Our family continues to be amazed at the kindness of so many people. Thank you!! My eyes and heart well with joy and tears and I keep standing in awe at what God has done and continues to do.

Lisa

Update #39

The Brinkerhoffs were told today that Nick is being released from the hospital and fulltime rehab on 9/7.

They'll meet with all his doctors on 9/6 to discuss their recommendations for what's next - what kind of rehab, how long, etc.

They requests prayers for discernment as they'll have a lot of decisions to make at that time.

Nick is SO excited to come home!

Because of his advancements, life should be a bit easier than the last time he was home. But there will still be many challenges.

The El Cajon Posse has offered to come in and make modifications on the house to accommodate Nick's wheelchair. Hopefully they can get that done before the 7th.

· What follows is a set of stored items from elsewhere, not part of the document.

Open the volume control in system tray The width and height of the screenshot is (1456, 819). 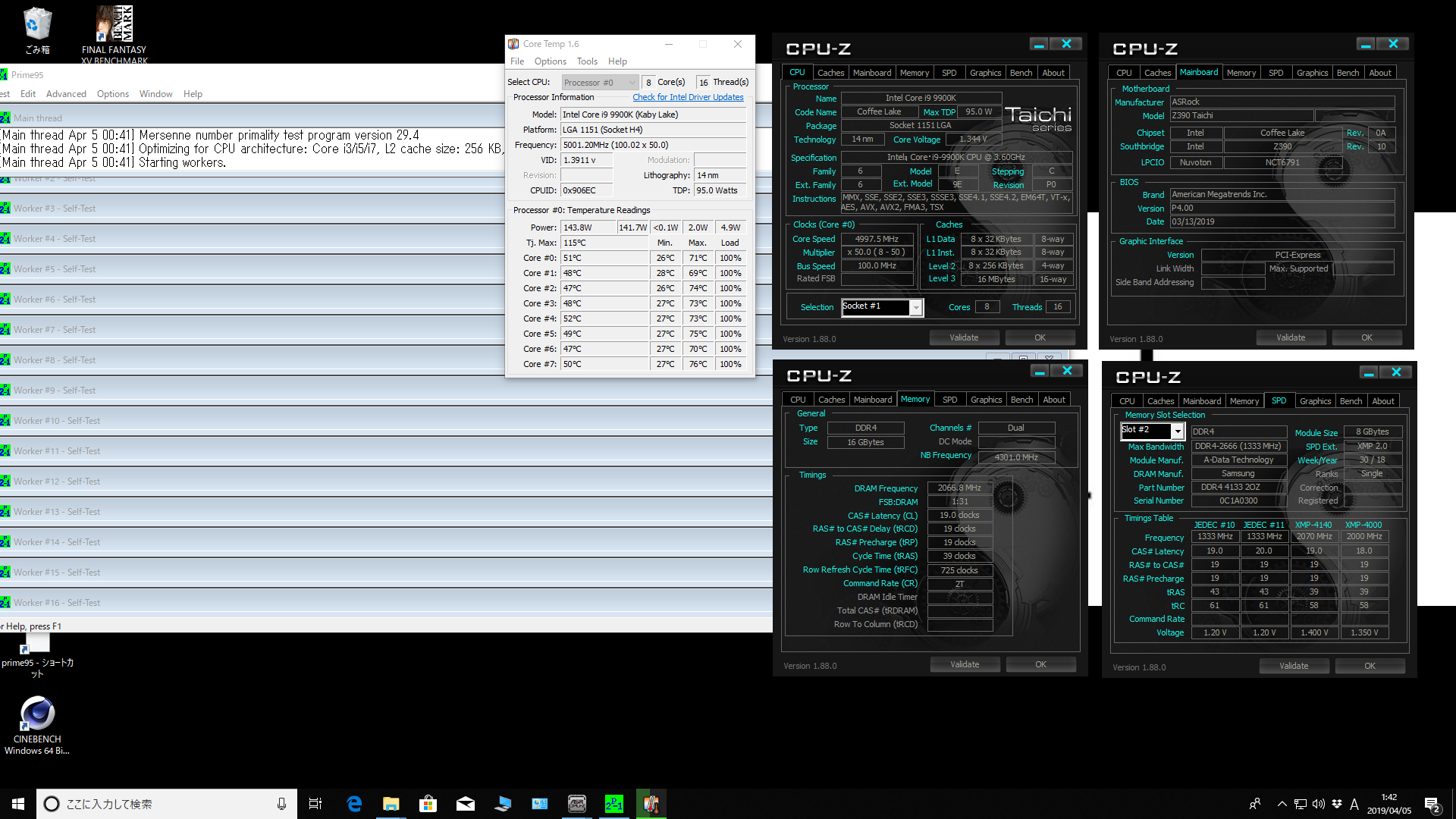pos(1318,804)
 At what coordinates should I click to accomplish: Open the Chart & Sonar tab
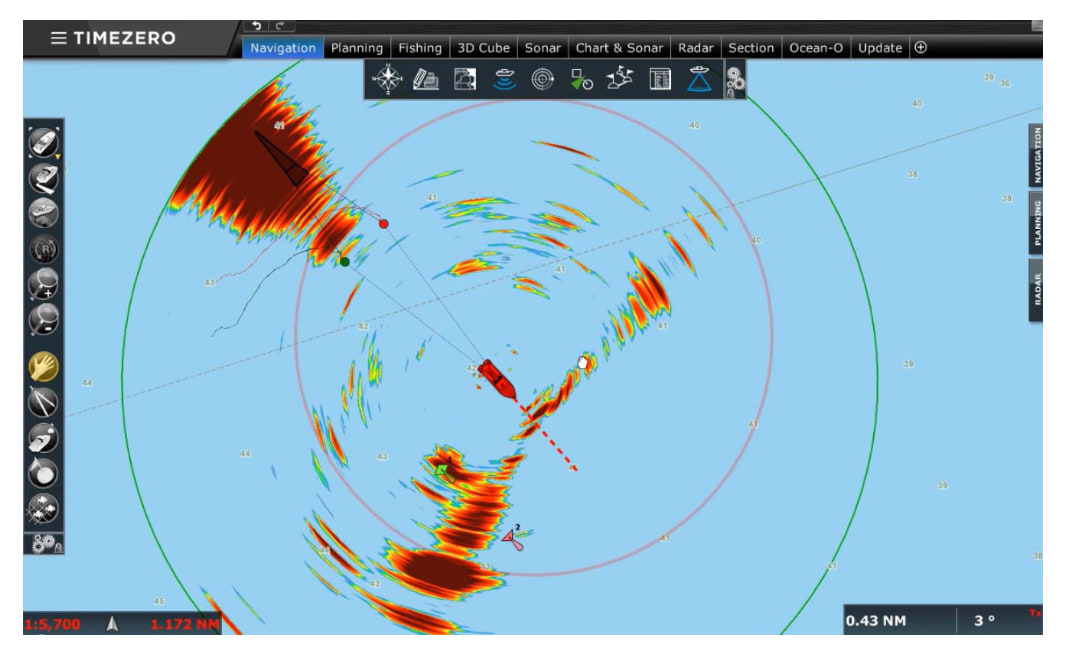click(619, 48)
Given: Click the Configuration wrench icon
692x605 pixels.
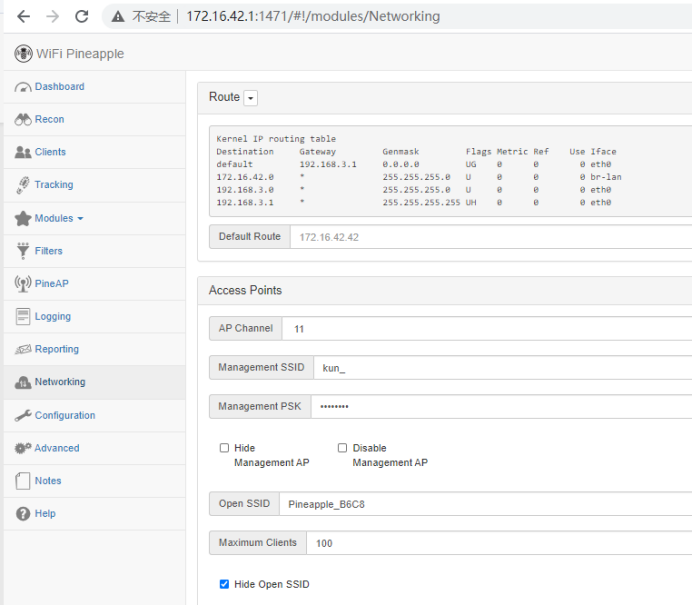Looking at the screenshot, I should 24,416.
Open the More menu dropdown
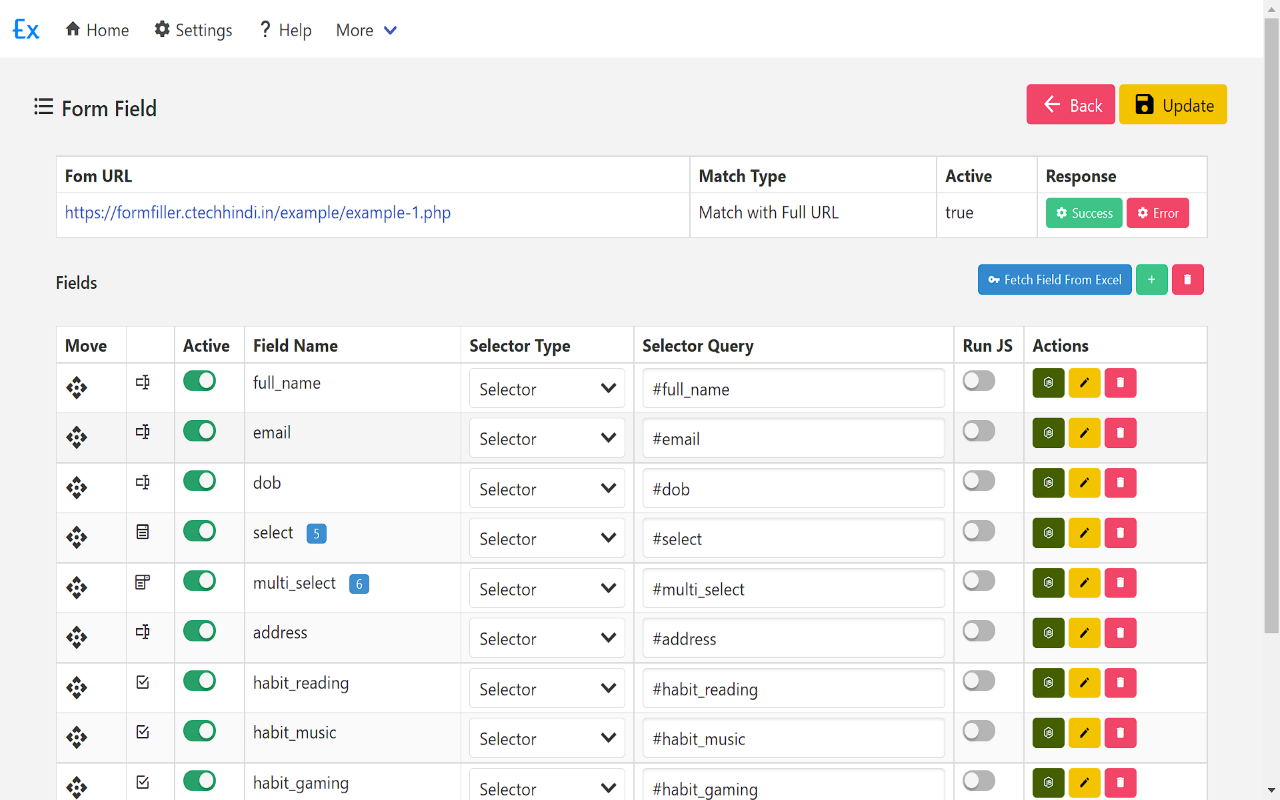Viewport: 1280px width, 800px height. tap(366, 30)
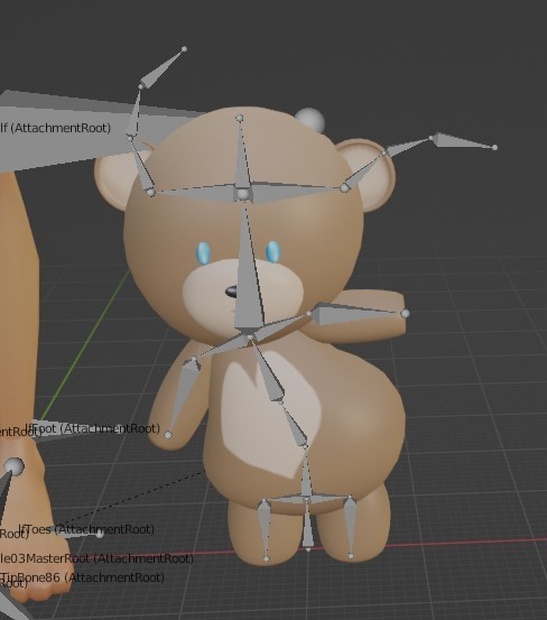Click the large sphere joint beside the bear's head
The image size is (547, 620).
pyautogui.click(x=310, y=119)
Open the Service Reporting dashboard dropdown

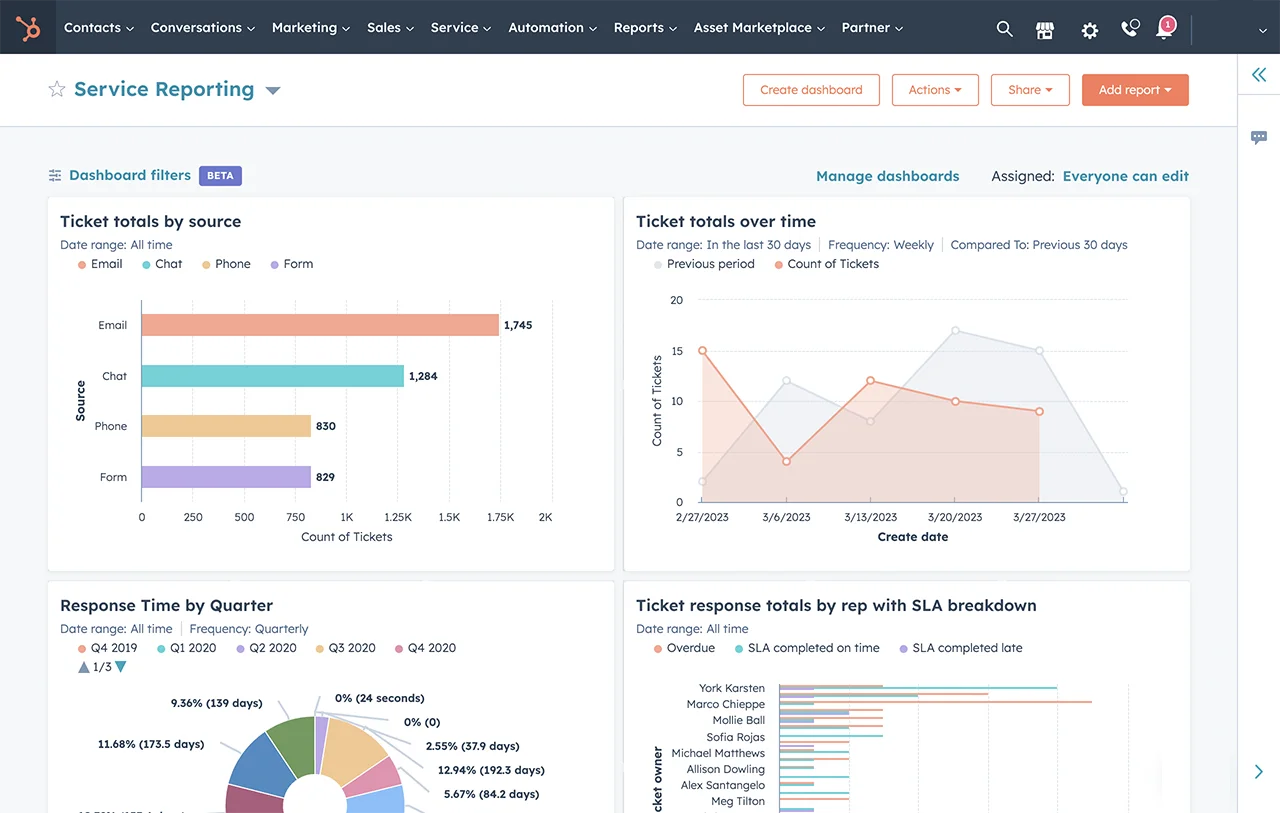(272, 90)
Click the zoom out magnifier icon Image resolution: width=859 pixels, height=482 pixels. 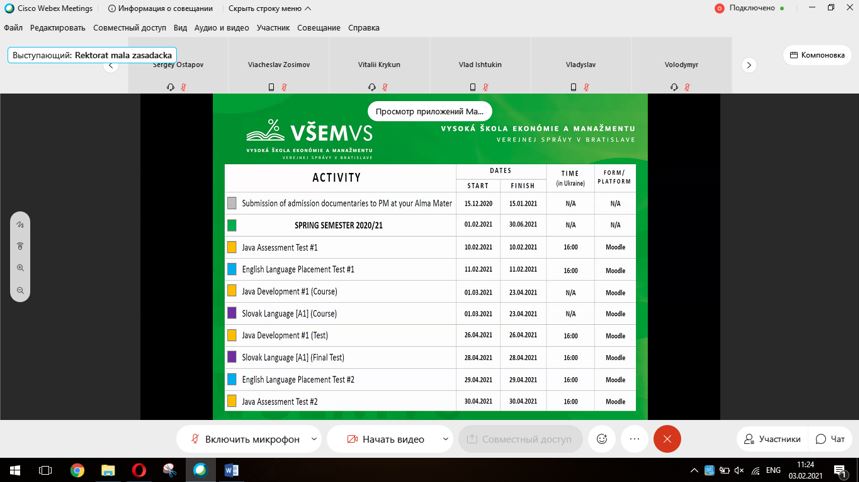20,290
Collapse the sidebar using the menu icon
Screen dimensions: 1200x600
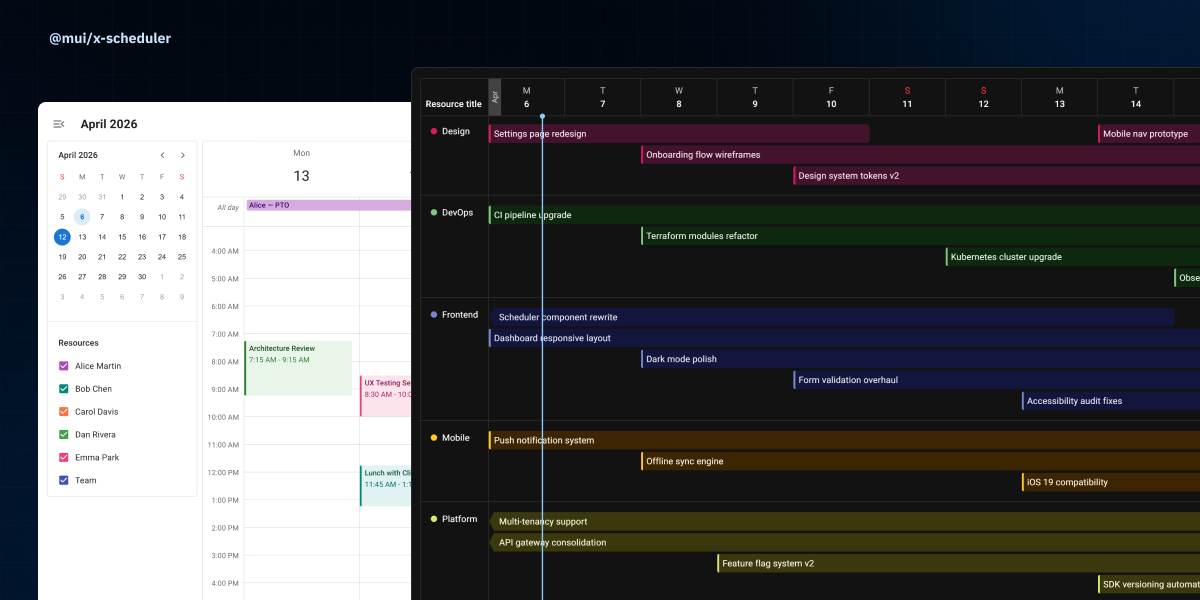pyautogui.click(x=59, y=124)
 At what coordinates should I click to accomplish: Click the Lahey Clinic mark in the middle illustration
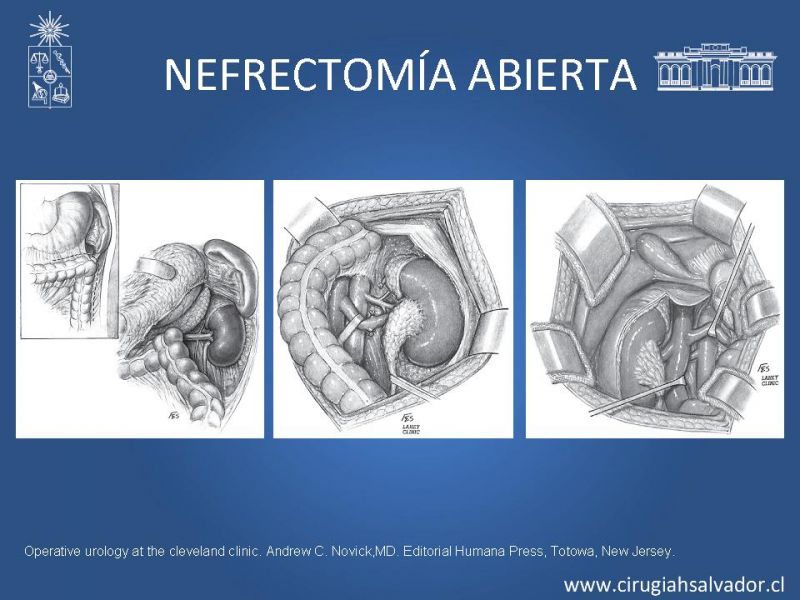408,422
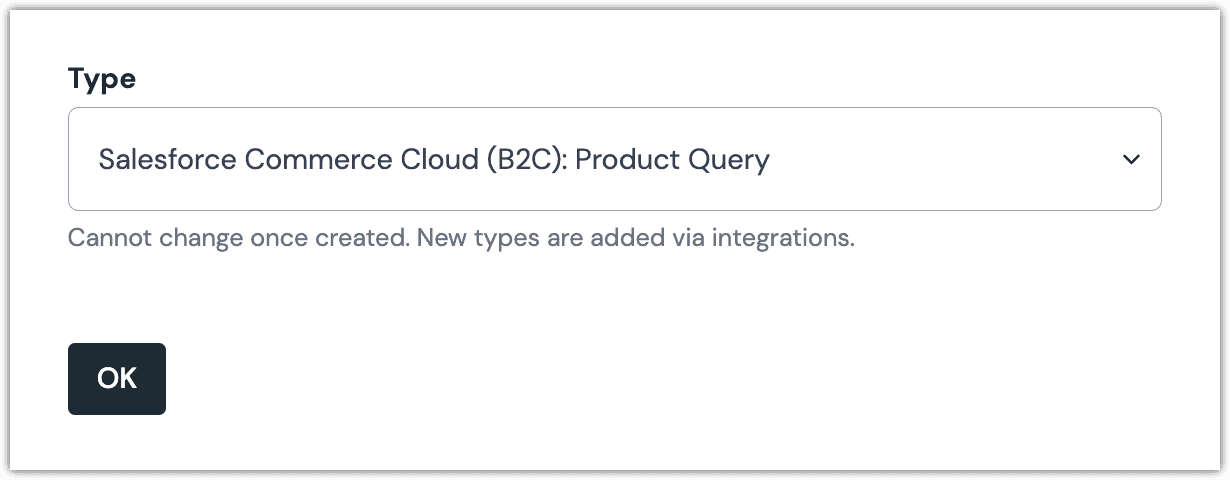Click the 'Product Query' text in the dropdown
Screen dimensions: 1230x480
pyautogui.click(x=672, y=159)
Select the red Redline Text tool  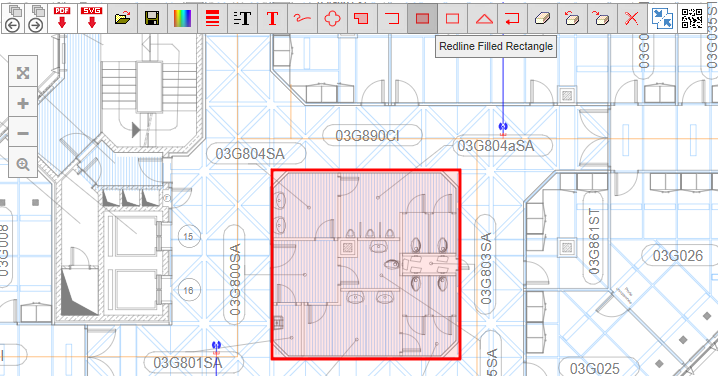pyautogui.click(x=272, y=18)
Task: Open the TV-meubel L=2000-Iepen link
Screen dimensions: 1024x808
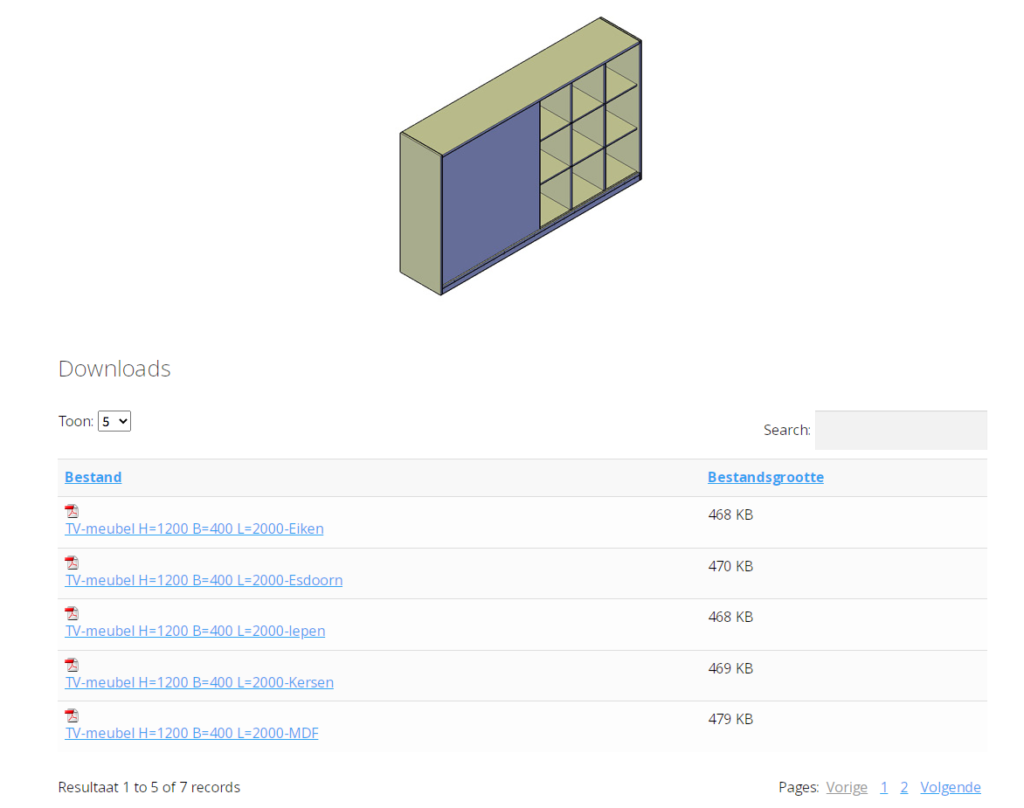Action: (x=195, y=631)
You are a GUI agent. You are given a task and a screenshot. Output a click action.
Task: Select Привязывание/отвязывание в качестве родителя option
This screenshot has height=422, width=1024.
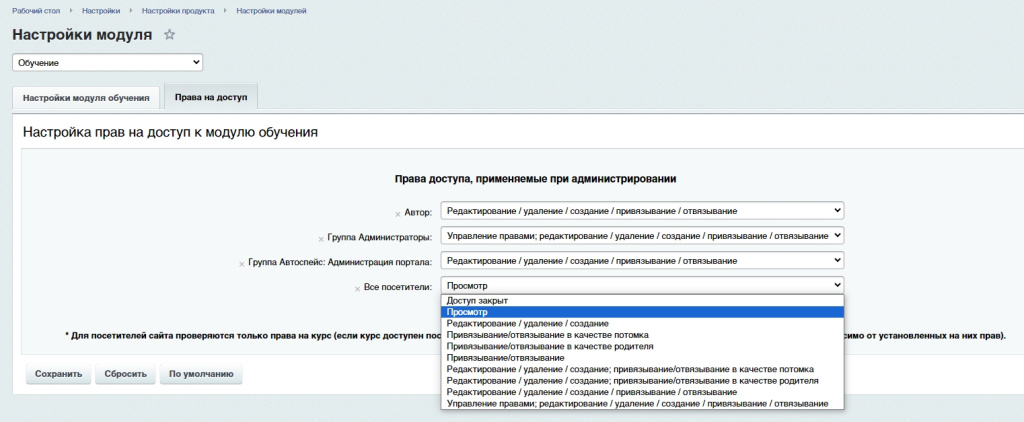tap(551, 347)
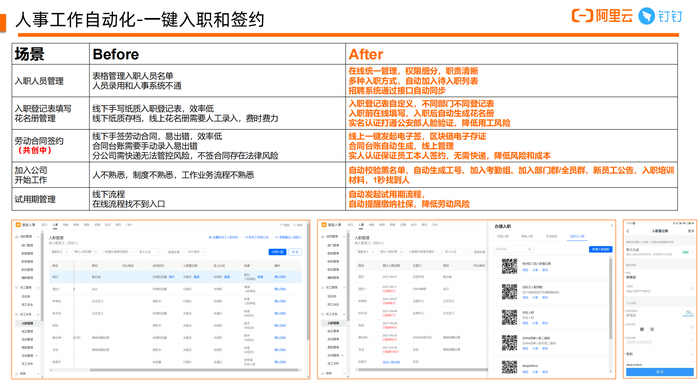Switch to the first tab in the QR panel
This screenshot has width=700, height=387.
[503, 236]
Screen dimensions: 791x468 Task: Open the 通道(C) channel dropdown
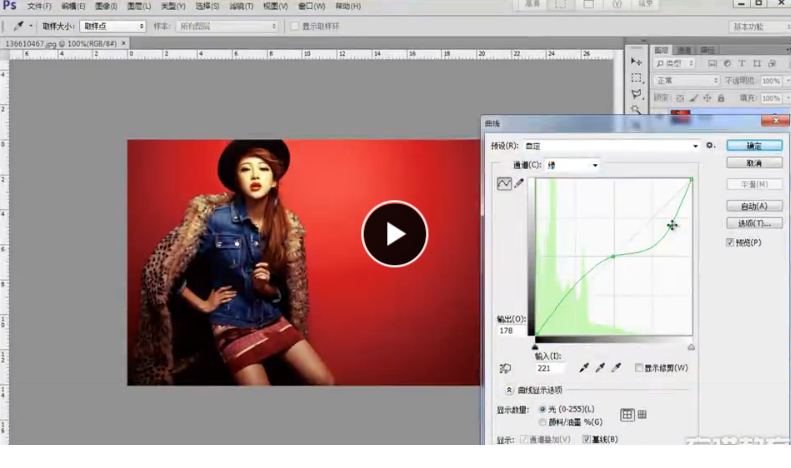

Nick's doctor sent some of his blood to the Mayo Clinic, but the results aren't helpful in trying to determine the cause of all this. Children's just did some scans to see how the affected artery is healing. They should have results in a week.

Nick's improvements continue to be gradual - speech and movement slowly advancing.

Dwight and Lisa wanted us to see some photos of Nick's progress - an awesome picture of God's powerful, merciful hand at work in the life of this wonderful young man:

With his sis

Off the respirator!

First wheelchair ride

Just out of ICU

Smiling!

Thumbs up after his first pizza

Tearing up the halls on the trike

Update #38

Nicks’ a star! He appeared on a local newscast this weekend when the World’s Smallest Horse came to visit the kids. You can see the video here.

His progress continues to be gradual. They’re mostly working on strength and endurance conditioning.

He can now take 3 or 4 steps on his hands and knees with no help! He’s up and walking every day with the bars for balance, which he has very little of still.

He got to go home Friday for 4.5 hours for his brother, DJ’s, birthday. He went in the pool and had a great time.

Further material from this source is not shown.